Fallujah fell to ISIL more than two years ago, and the insurgents have used their time to burrow an extensive network of tunnels underneath the city, which allows them to avoid coalition airstrikes, and attack unexpectedly. They have also littered the city with improvised explosive devices (IED), crude mines that blow vehicles from roads and turn houses into death traps.

Battered by artillery and rocket fire, and facing the prowess of the Golden Division, the remaining extremists are determined to fight to the death. The areas taken from ISIL tell of the intensity of the battle. Few houses have remained untouched by the fighting: facades are riddled with bullet holes, walls have been shattered by heavy weaponry, and entire buildings have been destroyed by air strikes.
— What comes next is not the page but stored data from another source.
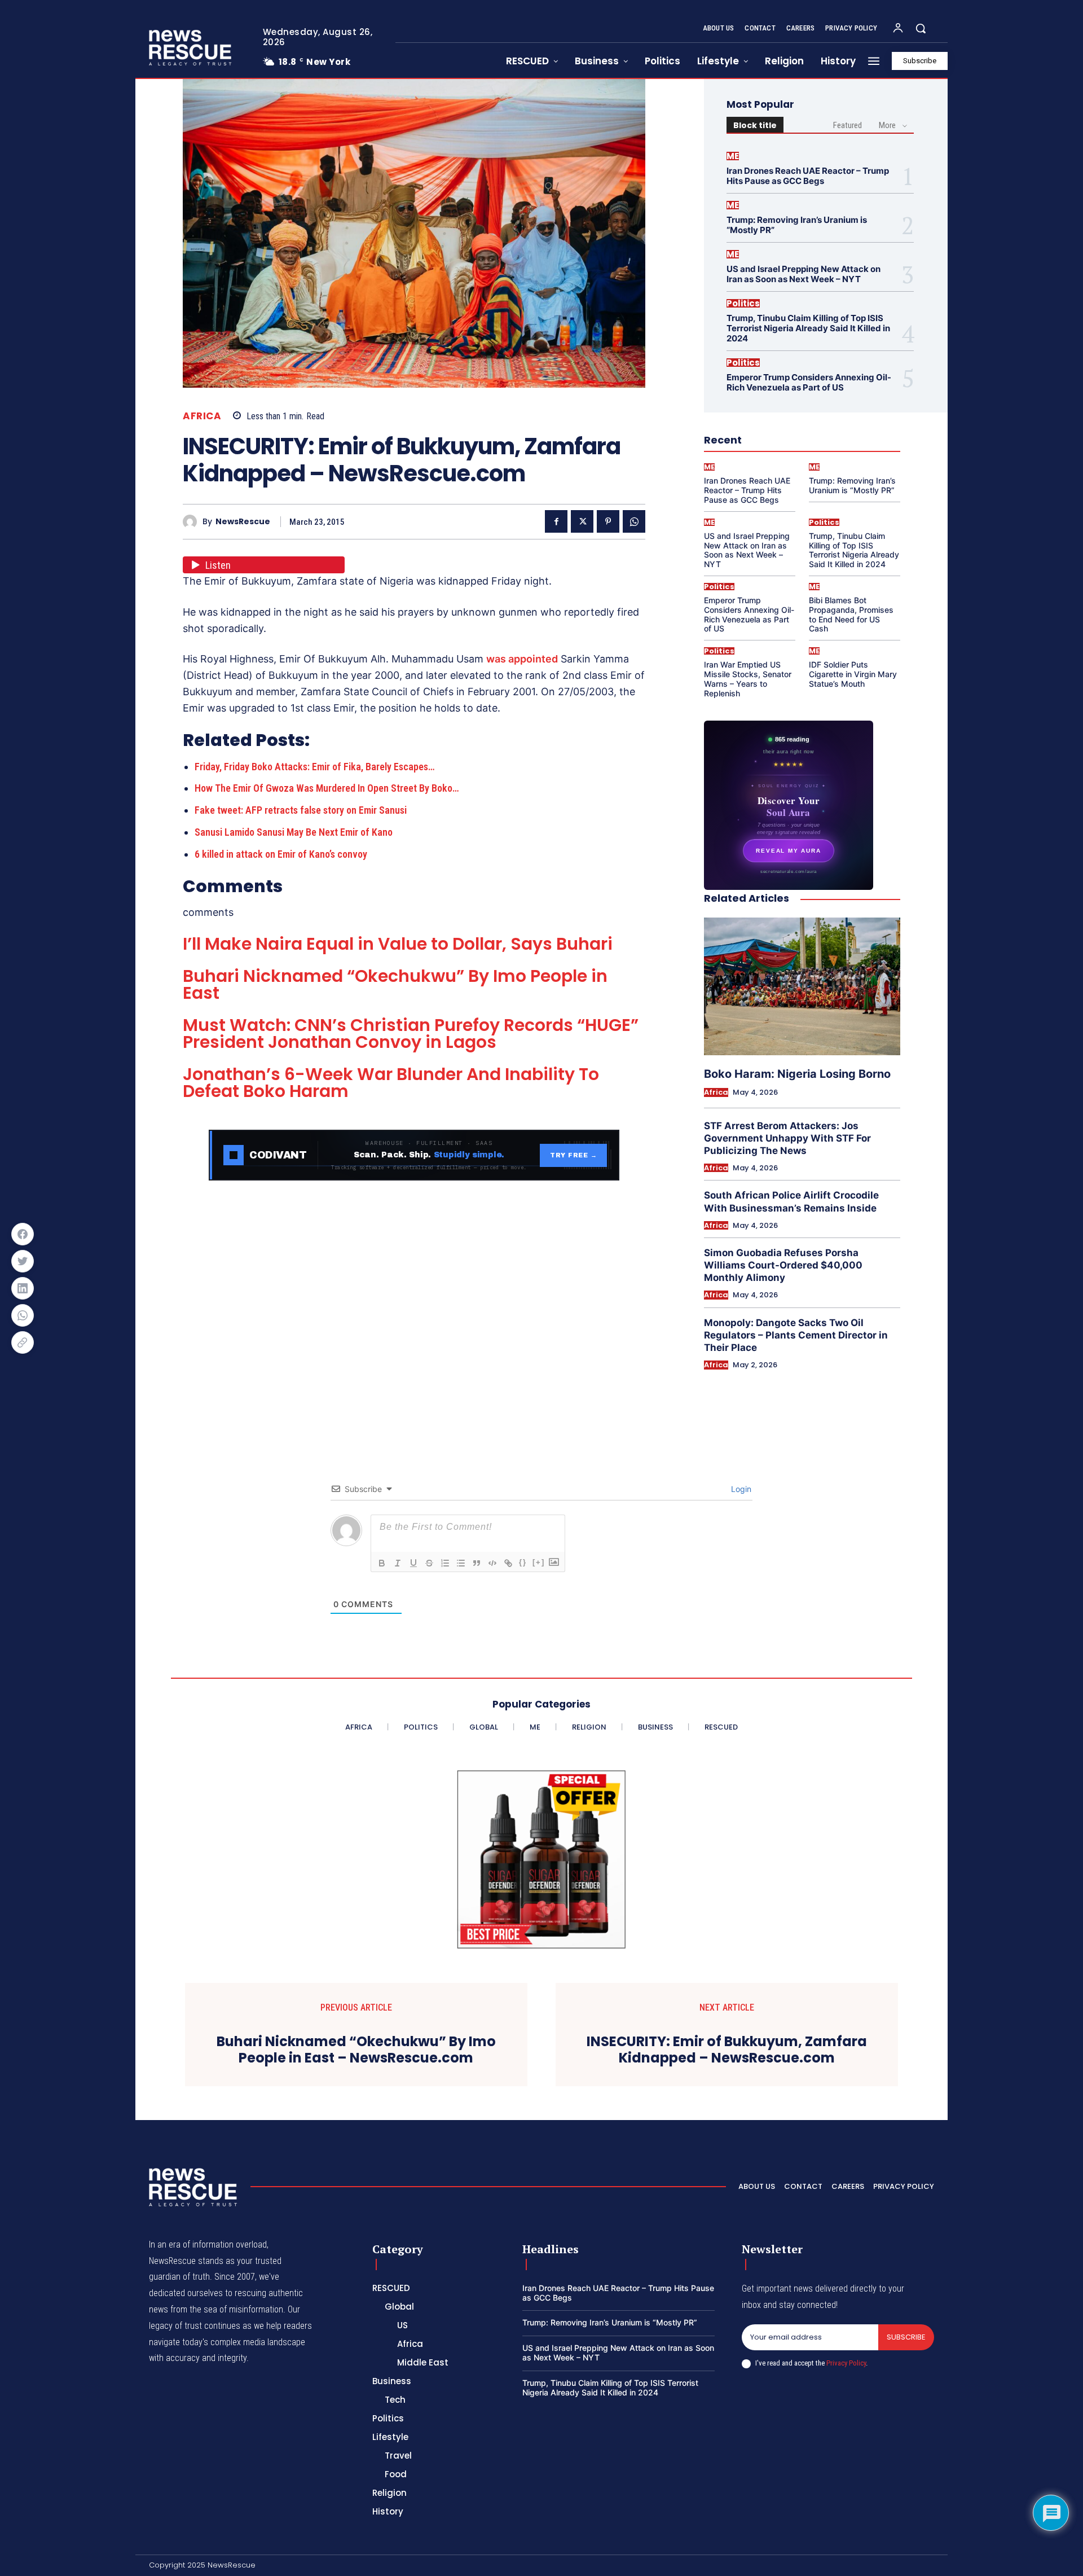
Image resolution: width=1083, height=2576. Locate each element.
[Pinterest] (608, 521)
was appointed (522, 659)
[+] (538, 1562)
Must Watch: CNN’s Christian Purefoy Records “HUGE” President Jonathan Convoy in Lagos (411, 1033)
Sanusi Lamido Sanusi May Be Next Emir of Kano (294, 832)
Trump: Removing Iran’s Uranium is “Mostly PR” (797, 224)
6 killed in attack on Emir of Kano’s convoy (281, 854)
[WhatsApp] (634, 521)
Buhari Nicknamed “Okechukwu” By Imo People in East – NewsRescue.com (356, 2050)
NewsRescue (242, 521)
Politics (743, 303)
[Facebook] (556, 521)
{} (523, 1562)
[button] (920, 28)
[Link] (508, 1563)
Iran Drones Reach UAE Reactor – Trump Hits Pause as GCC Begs (808, 175)
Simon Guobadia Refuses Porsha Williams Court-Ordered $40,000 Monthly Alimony (783, 1265)
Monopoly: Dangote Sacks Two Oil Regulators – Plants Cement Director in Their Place (796, 1335)
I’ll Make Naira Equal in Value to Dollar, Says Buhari (398, 944)
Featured (847, 125)
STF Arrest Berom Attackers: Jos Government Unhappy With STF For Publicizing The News (787, 1138)
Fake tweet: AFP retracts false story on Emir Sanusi (301, 810)
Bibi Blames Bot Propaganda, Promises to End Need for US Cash (851, 614)
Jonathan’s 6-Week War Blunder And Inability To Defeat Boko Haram (391, 1082)
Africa (202, 416)
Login (740, 1489)
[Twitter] (582, 521)
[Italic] (398, 1563)
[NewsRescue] (191, 47)
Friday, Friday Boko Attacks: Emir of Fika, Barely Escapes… (315, 767)
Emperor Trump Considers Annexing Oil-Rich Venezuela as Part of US (809, 382)
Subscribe (906, 2337)
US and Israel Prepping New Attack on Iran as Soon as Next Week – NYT (804, 274)
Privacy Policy (846, 2363)
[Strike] (429, 1563)
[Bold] (382, 1563)
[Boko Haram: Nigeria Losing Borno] (802, 986)
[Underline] (413, 1563)
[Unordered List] (461, 1563)
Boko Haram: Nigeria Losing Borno (797, 1074)
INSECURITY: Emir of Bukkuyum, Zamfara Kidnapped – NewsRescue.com (727, 2050)
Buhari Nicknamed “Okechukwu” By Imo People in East (395, 984)
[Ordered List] (445, 1563)
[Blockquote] (477, 1563)
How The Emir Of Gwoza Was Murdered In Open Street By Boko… (327, 788)
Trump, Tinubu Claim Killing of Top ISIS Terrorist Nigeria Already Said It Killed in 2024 (808, 328)
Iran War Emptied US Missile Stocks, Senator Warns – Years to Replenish (747, 678)
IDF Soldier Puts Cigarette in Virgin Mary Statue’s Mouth (853, 674)
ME (733, 156)
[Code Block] (492, 1563)
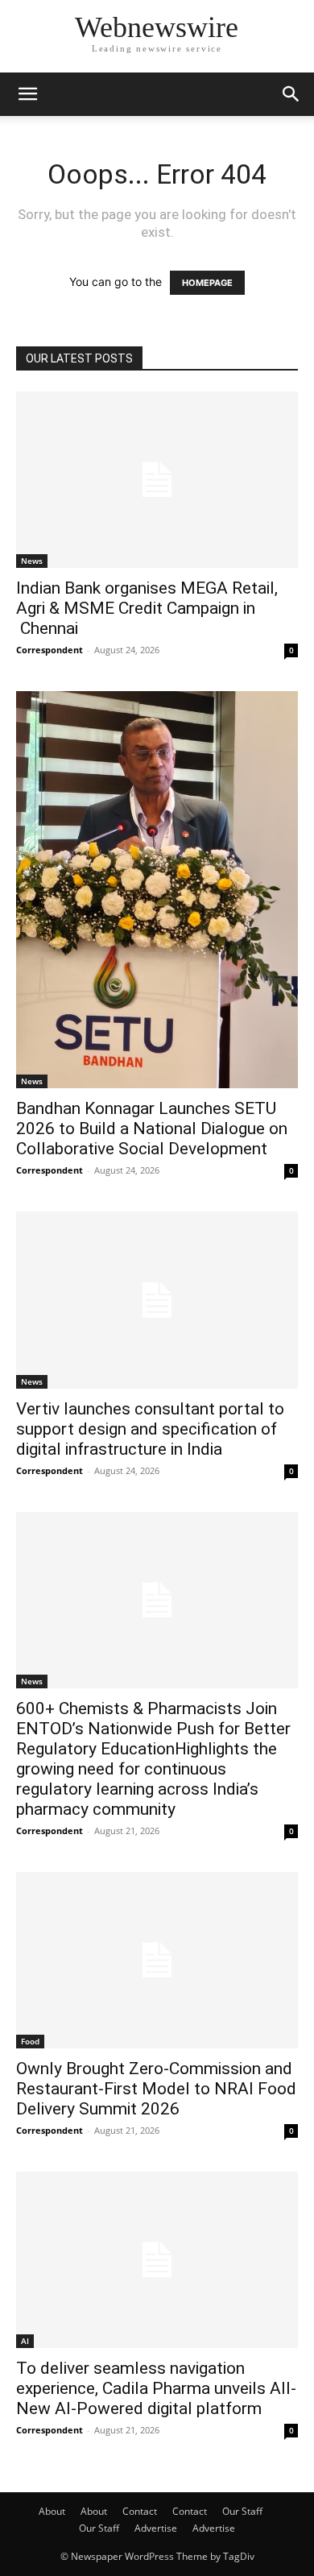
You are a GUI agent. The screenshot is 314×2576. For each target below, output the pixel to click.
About (52, 2511)
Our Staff (242, 2511)
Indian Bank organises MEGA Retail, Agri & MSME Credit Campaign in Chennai (147, 608)
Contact (139, 2511)
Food (30, 2041)
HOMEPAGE (207, 282)
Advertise (155, 2528)
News (32, 560)
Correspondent (49, 650)
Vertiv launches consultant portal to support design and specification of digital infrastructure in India (150, 1429)
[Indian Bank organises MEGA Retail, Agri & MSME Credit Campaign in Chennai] (157, 479)
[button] (27, 94)
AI (25, 2340)
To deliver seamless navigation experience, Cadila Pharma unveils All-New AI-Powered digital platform (156, 2388)
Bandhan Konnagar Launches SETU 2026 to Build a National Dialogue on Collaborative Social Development (151, 1128)
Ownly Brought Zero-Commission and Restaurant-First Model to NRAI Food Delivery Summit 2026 (156, 2088)
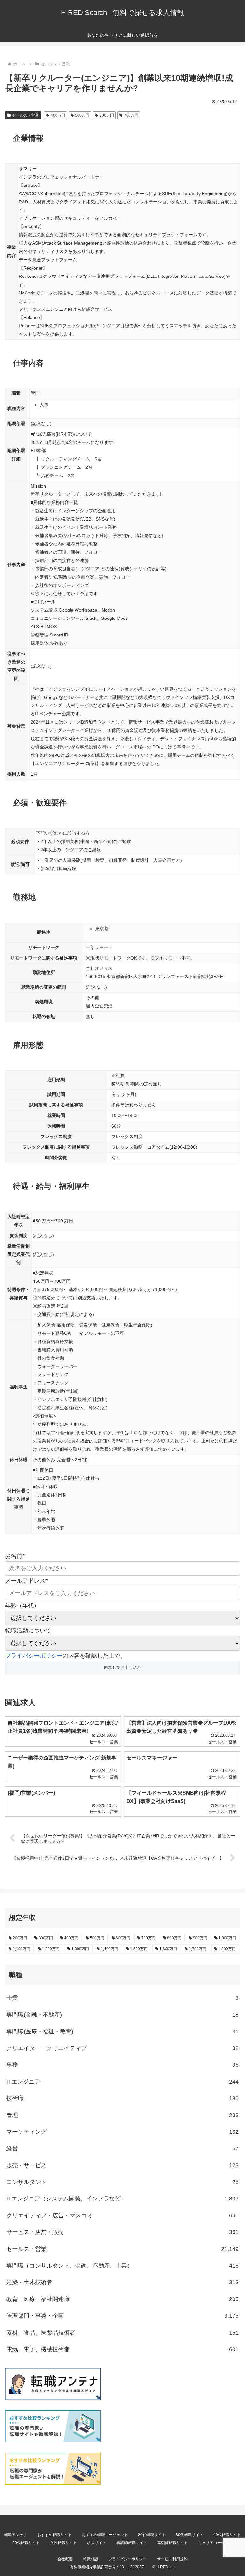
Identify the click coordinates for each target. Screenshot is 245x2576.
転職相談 (90, 2559)
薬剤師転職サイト (172, 2543)
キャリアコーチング (215, 2543)
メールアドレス (26, 1580)
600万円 (107, 115)
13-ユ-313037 (132, 2567)
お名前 (15, 1556)
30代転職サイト (189, 2535)
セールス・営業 (25, 115)
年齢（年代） (22, 1605)
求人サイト (96, 2543)
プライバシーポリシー (34, 1656)
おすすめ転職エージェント (105, 2535)
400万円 (58, 115)
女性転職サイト (63, 2543)
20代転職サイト (152, 2535)
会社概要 (65, 2559)
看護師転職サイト (131, 2543)
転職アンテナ (15, 2535)
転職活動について (28, 1630)
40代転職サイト (227, 2535)
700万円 (131, 115)
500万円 (82, 115)
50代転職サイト (26, 2543)
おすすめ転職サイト (54, 2535)
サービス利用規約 (172, 2559)
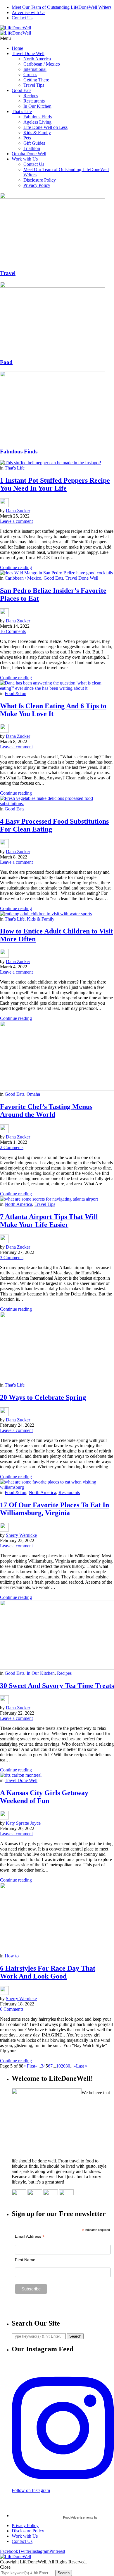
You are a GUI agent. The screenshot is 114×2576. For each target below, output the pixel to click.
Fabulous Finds (37, 116)
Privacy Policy (36, 185)
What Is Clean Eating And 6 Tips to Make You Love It (53, 710)
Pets (27, 137)
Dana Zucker (18, 510)
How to (12, 1955)
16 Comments (13, 631)
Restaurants (34, 100)
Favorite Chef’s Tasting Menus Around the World (46, 1110)
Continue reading (16, 567)
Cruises (30, 74)
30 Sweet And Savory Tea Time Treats (57, 1685)
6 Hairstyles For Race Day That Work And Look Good (47, 1972)
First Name (25, 2259)
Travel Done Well (28, 53)
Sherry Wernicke (21, 1535)
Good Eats (21, 90)
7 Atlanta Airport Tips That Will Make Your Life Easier (49, 1220)
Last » (81, 2065)
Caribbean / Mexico (41, 64)
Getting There (36, 79)
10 (58, 2065)
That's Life (15, 467)
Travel (7, 273)
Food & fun (15, 693)
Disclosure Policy (39, 179)
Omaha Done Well (29, 153)
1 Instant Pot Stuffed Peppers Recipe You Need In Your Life (55, 484)
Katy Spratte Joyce (23, 1823)
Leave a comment (16, 521)
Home (17, 48)
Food (6, 362)
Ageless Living (37, 122)
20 (63, 2065)
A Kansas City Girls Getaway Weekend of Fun (44, 1797)
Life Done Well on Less (45, 127)
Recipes (30, 95)
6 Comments (11, 2009)
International (34, 69)
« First (29, 2065)
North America (37, 58)
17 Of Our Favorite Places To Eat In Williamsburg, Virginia (54, 1509)
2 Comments (11, 1147)
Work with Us (25, 158)
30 (67, 2065)
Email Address (30, 2236)
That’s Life (22, 111)
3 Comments (11, 1257)
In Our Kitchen (37, 106)
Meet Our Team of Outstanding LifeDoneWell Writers (61, 7)
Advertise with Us (28, 12)
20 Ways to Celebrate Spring (43, 1397)
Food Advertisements (78, 2517)
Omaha (33, 1094)
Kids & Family (37, 132)
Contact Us (22, 17)
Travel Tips (33, 85)
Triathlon (31, 148)
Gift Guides (34, 143)
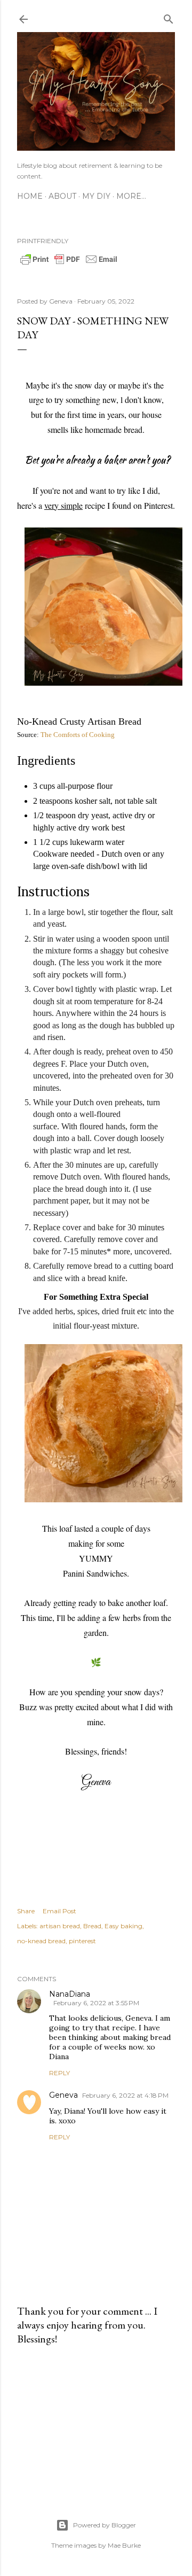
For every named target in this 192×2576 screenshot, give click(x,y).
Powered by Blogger (104, 2525)
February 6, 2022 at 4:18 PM (125, 2095)
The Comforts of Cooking (78, 735)
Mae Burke (124, 2545)
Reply (59, 2073)
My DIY (96, 196)
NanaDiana (69, 1994)
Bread (92, 1926)
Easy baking (123, 1926)
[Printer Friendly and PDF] (69, 263)
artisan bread (59, 1926)
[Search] (168, 16)
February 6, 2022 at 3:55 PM (96, 2003)
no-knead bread (41, 1941)
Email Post (59, 1911)
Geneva (63, 2095)
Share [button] (26, 1911)
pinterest (82, 1941)
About (62, 196)
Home (30, 196)
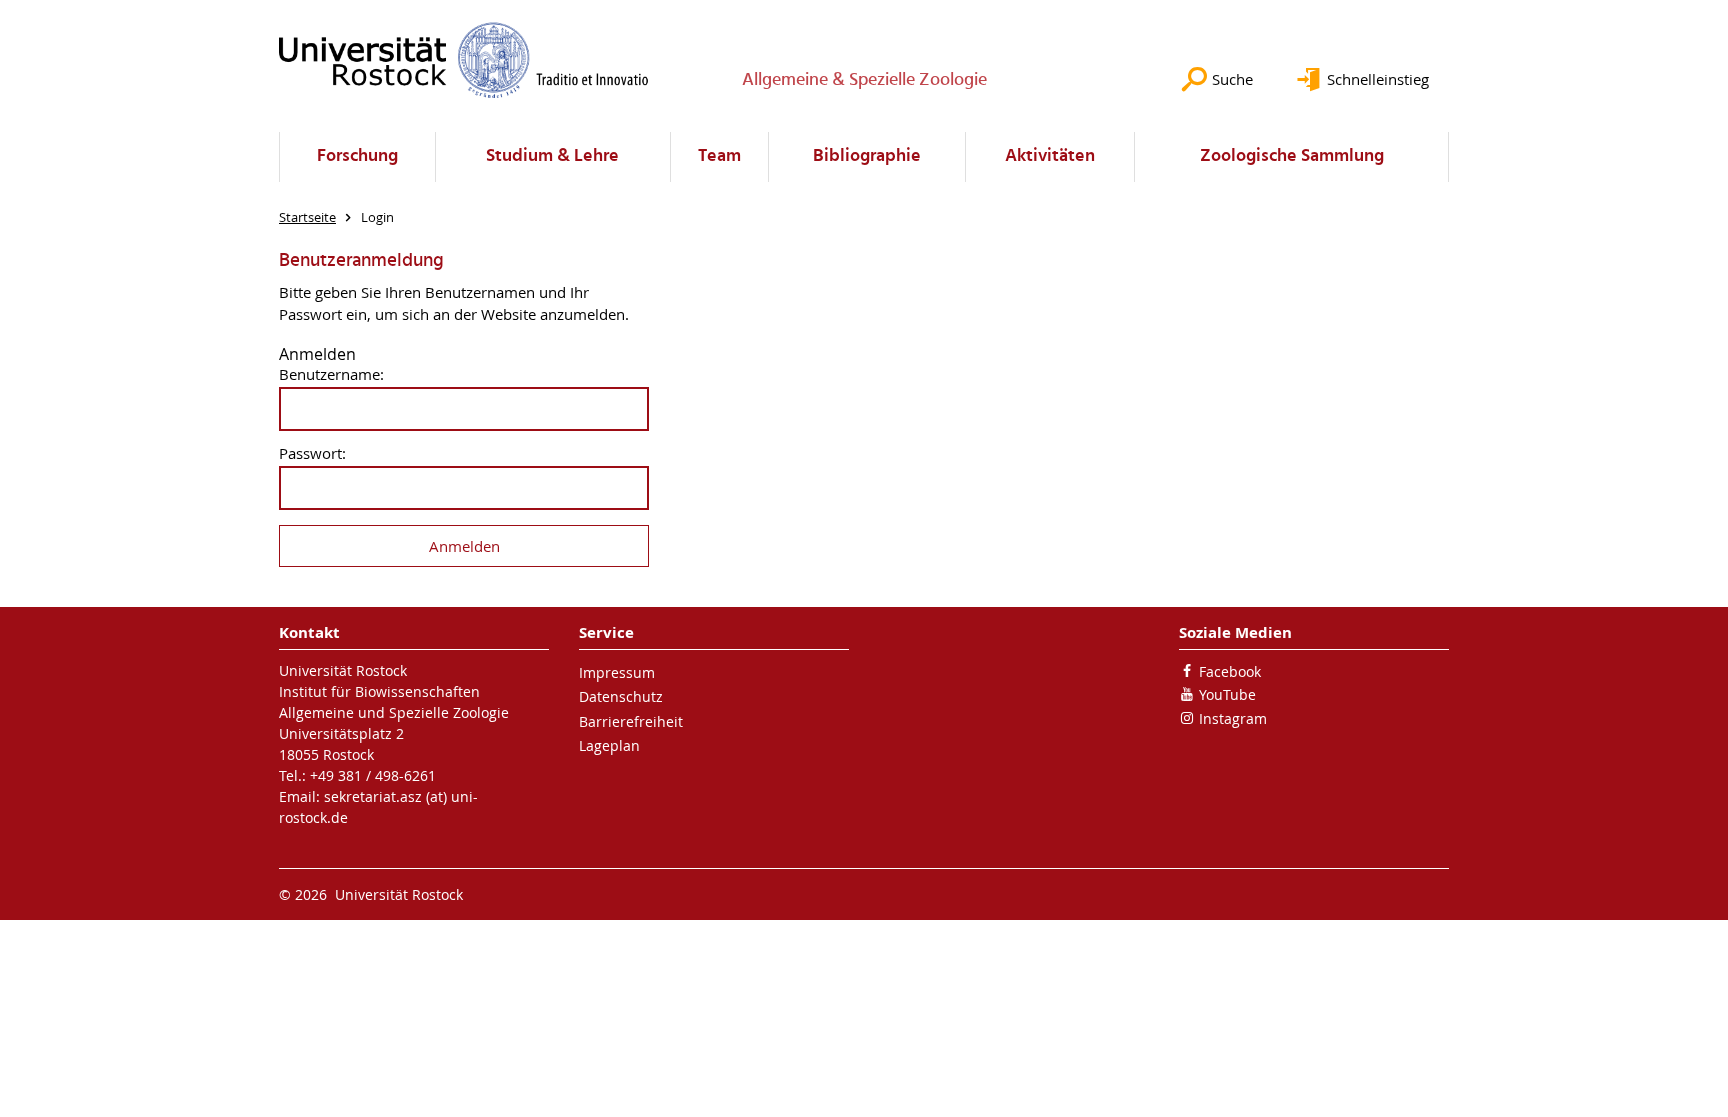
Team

Gutted skeletons of armoured cars lie by the roadside.

Some ISIL fighters have been less committed, and tried to escape the city by blending in with fleeing civilians, but have all been caught, according to Mr Moshen.

They leave behind grim reminders of ISIL rule. In the Risala neighbourhood that was cleared of the insurgents last week, soldiers discovered a makeshift prison, used to punish inhabitants of Fallujah who fell foul of the terror group’s hardline rules. In a front room of a spacious house in a suburban area stood metal cages barely a metre wide, some so small that a captive would be forced to crouch.

In the neighbourhood of Andalus, which is wedged between Risala and the old town, police units support the Golden Division in its drive northwards. Sniper fire crackles from buildings off Baghdad Street, which runs along the old town. On a rooftop, a mortar position fires into ISIL’s shrinking territory.

Next to the mortar tubes a small group of officers sit looking at the screen of a tablet. One of them holds a remote control, directing a small drone that they launched from the roof, while his colleagues watch enemy movements relayed to the tablet by the drone’s camera. The officers have been trained by US instructors to use the drone, and it is a valuable addition to their arsenal, they say.

Down on the road, another group of fighters in rag tag uniforms mill about. They belong to the Badr Brigade, one of the Shiite militia group that has been tasked with forming a cordon around Fallujah to prevent ISIL from breaking out. The Shiite militias, also known as the Hashed Al Shaabi, have a strong sectarian bias and have been accused of torturing and killing Sunni civilians escaping Fallujah.

To limit potential human rights abuses, the city was supposed to have been off limits to the Hashed, and the Badr unit is the only one that has gone in, said its commander, who goes by the nom de guerre Abu Sadiq Al Barsari.

“We consider this to be the head of the snake,” says the commander about Fallujah, a city that has been a stronghold of the Sunni insurgency since the US toppled Saddam Hussein in 2003.